Auto insurers can use your credit score in Maryland, Virginia, and DC to calculate your premium – irrespective of your driving record. A recent Consumer Reports investigation uncovered how your credit score can have a bigger influence on your premium than your driving record. In addition, Consumer Reports found that in some states (including Virginia and DC, but not Maryland) insurers can charge you more if you stay with the insurer. In other words, if you aren’t likely to shop around for a new policy, the insurer will charge you a higher premium by staying with the insurer. The bottom line is that even if you like your auto insurance, it pays to shop to see if you are still getting a good deal.
Auto Insurance Basics
Auto insurance primarily protects you against unanticipated accidents that cause injury to others and damage property. I encourage you to buy sufficient coverage to protect your net worth, which includes protection against those drivers who are uninsured or underinsured. Use these four tips to help determine the amount of coverage that is appropriate. Once you have decided how much coverage you need, it is time to shop.
How Your Credit Score Can Affect Your Premium
Insurers have developed models that use your credit score to predict whether you will file a claim. People with excellent and good credit pay significantly less than people with poor credit. Although there is no universal definition, excellent credit scores are somewhere about 750 or higher (850 is the highest). Good credit scores are in the upper-600s to the mid-700s. Poor and fair credit scores are below the mid-600s.
On a national basis, Consumer Reports found that Nationwide, Allstate and Progressive were the most expensive car insurers. Geico, State Farm, and USAA were the least expensive for single men and women drivers.
But when you look at how your credit score can impact the premium, there is a big difference in premiums. The chart below highlights how premiums can change based on a driver’s credit score for a typical new customer who is single with a clean driving record.
The insurers listed are the three in Maryland, Virginia, and DC with the largest market presence. You can see how the annual premiums increase by $200 to $300 if you have good versus excellent credit. Drivers with poor credit can expect to pay $1,000 more than drivers with good credit.
The lowest premiums are from USAA. Consumer Reports cautions that the premiums are statewide prices and that they may differ by zip code.
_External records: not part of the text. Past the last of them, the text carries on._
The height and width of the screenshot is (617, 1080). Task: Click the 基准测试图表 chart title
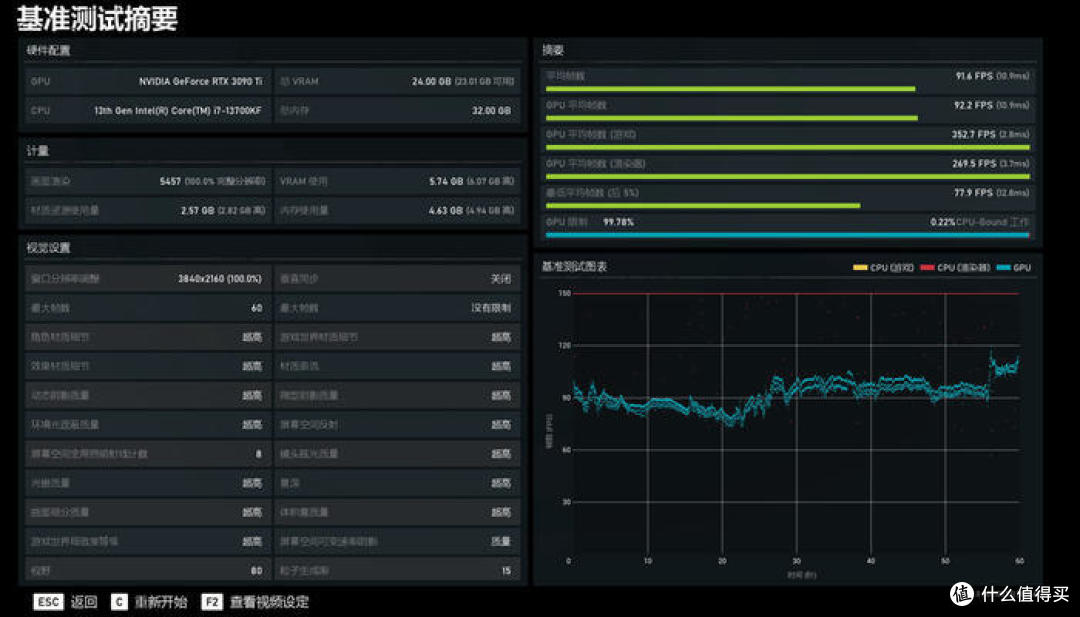pos(574,267)
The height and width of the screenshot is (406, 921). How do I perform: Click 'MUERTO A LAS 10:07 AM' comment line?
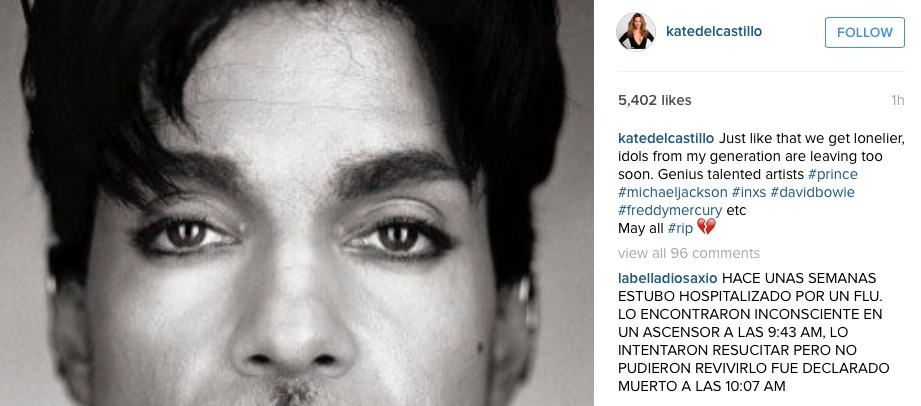tap(701, 387)
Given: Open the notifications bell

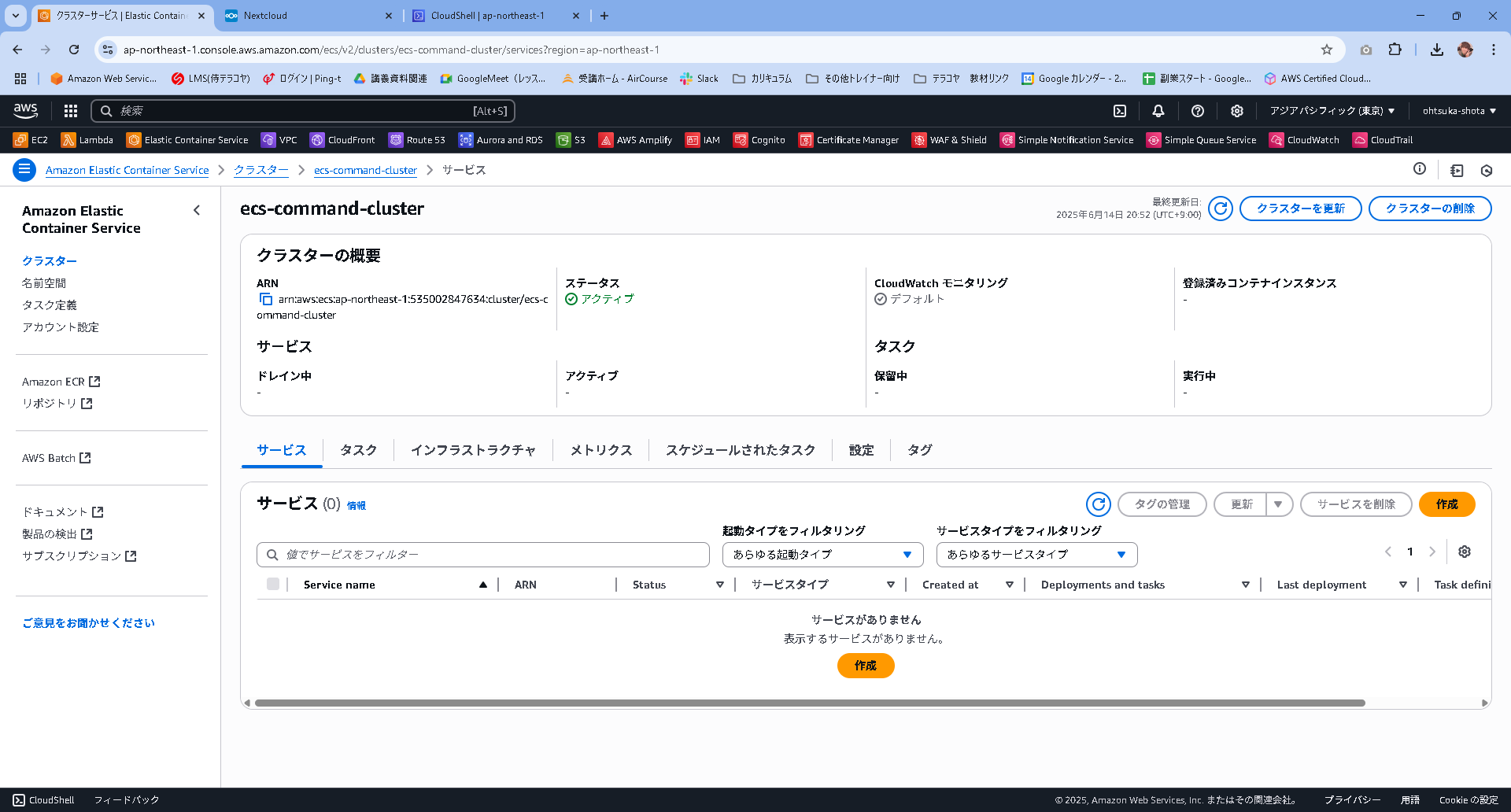Looking at the screenshot, I should click(1158, 110).
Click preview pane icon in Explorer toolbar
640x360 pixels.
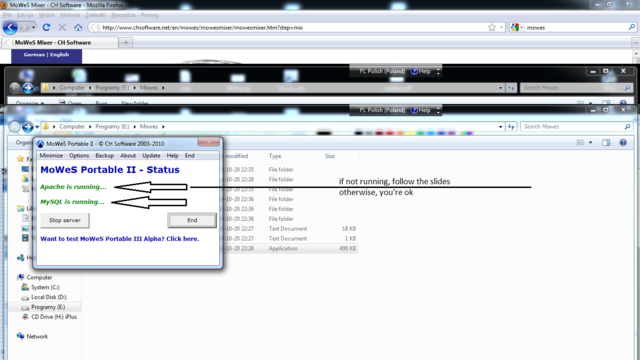(606, 142)
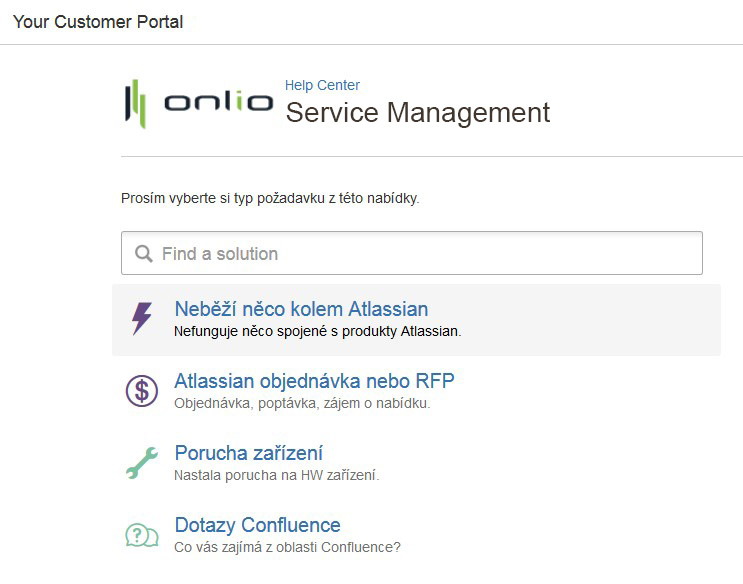Open the Help Center link
The image size is (743, 584).
pos(322,85)
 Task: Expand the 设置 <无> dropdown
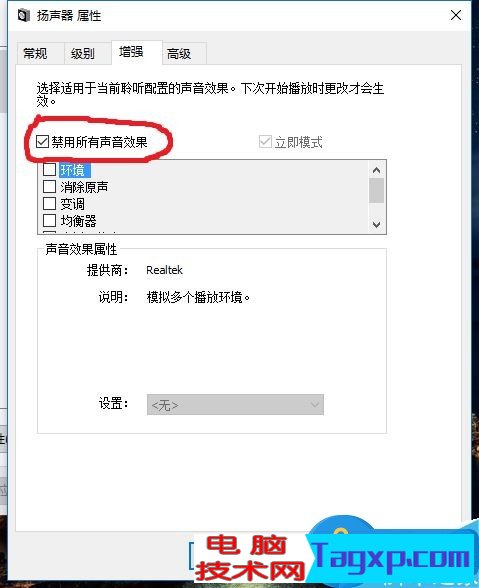tap(235, 405)
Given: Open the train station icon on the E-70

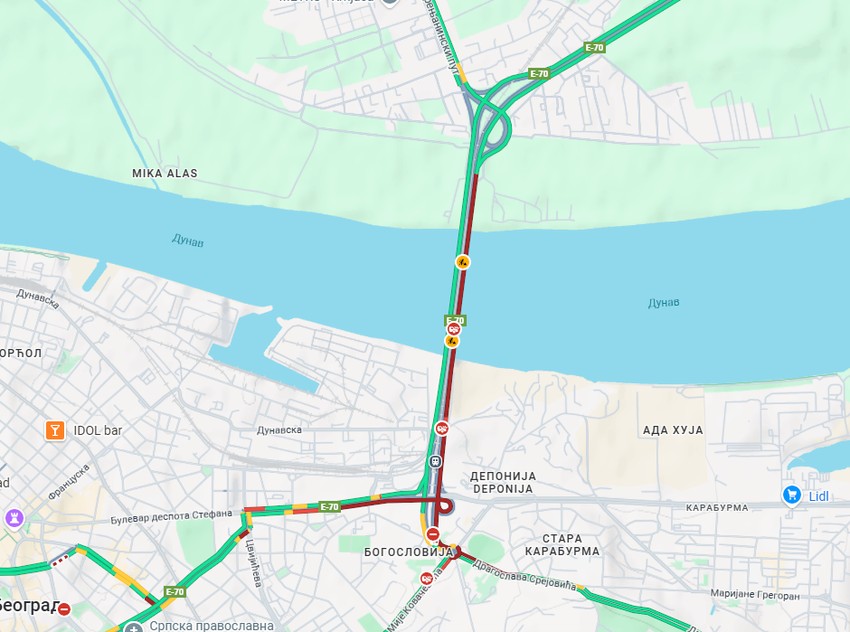Looking at the screenshot, I should pos(435,462).
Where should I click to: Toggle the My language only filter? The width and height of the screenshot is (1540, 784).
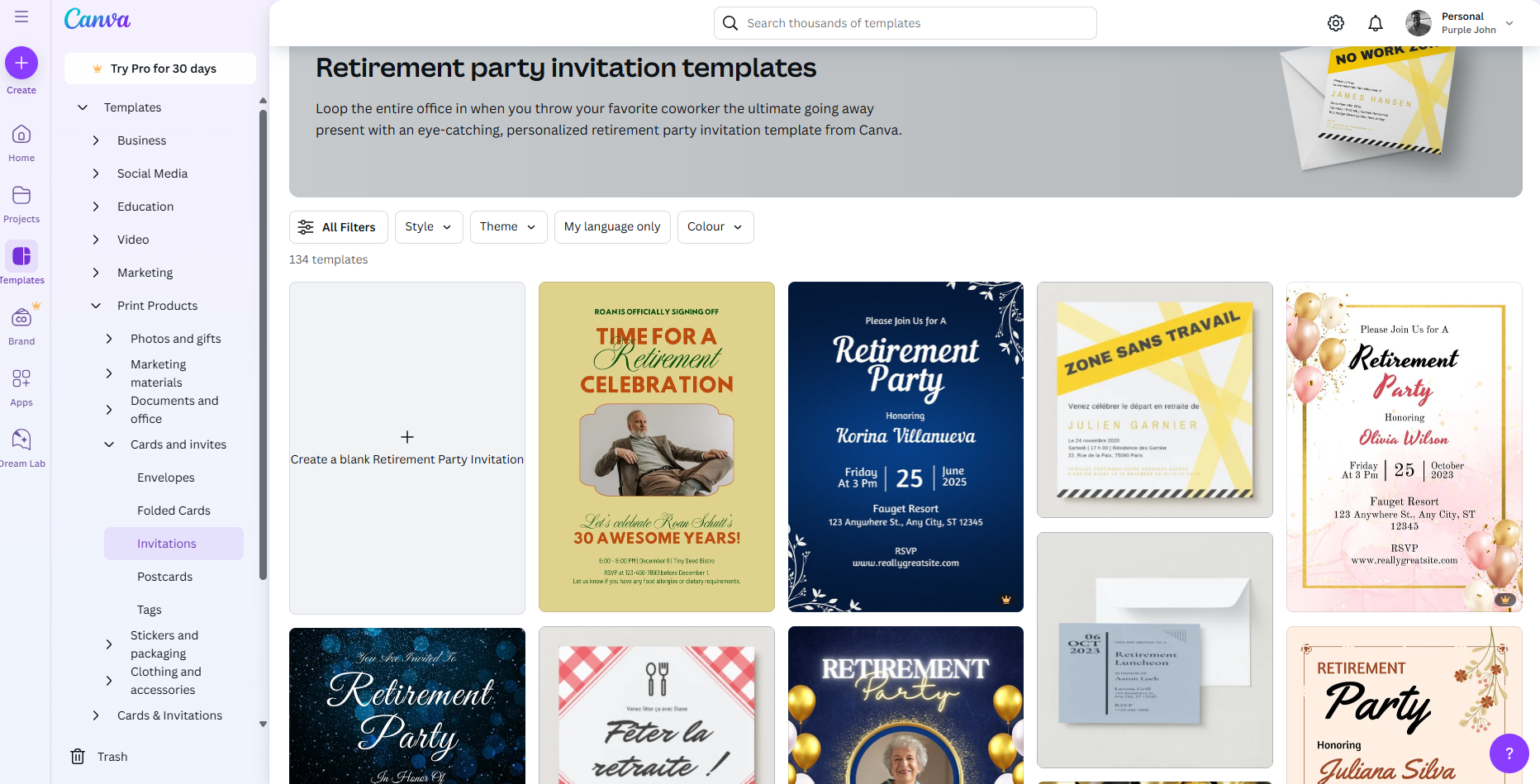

Nonetheless, they give you a good indication of how your credit
Source: Consumer Reports
The takeaway is that it compares to shop, and to get multiple quotes from different insurers.
Insurer Loyalty Could Result in Higher Prices
The second surprising factor Consumer Reports found was that loyalty to an insurer could increase your premium. The common wisdom is that the more loyal you are to an insurer or vendor, the lower the premium or price.
But this isn’t what Consumer Reports found. In fact it was the opposite. Some insurers have figured out that if you don’t change your vendor for products such as cable tv, they know you are not price conscious. The insurer can then safely raise your premium knowing that you won’t leave. This technique is named “price optimization.” Although it certainly isn’t optimal for consumers.
Price optimization is banned in Maryland, but not in Virginia or DC. Amica Mutual and State Farm told Consumer Reports they don’t use price optimization. Representatives from Allstate, Geico, Progressive, and USAA declined to discuss price optimization with Consumer Reports.
So it pays to maintain good credit and to shop for auto insurance. You may want to look at your auto insurance policy and get quotes from at least two other insurers to see if you are getting the best deal, especially if you are with Allstate, Progressive, or Geico.